[Opening Information provided section]

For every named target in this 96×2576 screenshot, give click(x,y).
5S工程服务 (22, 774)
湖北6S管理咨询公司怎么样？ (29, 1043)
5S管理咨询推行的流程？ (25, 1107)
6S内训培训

[Closing Information provided section]

*Exercise aim*:
Please transcribe all of the data above exactly.

*Task answer*:
For every named target in this 96×2576 screenshot, give click(x,y).
5S工程服务 (22, 774)
湖北6S管理咨询公司怎么样？ (29, 1043)
5S管理咨询推行的流程？ (25, 1107)
6S内训培训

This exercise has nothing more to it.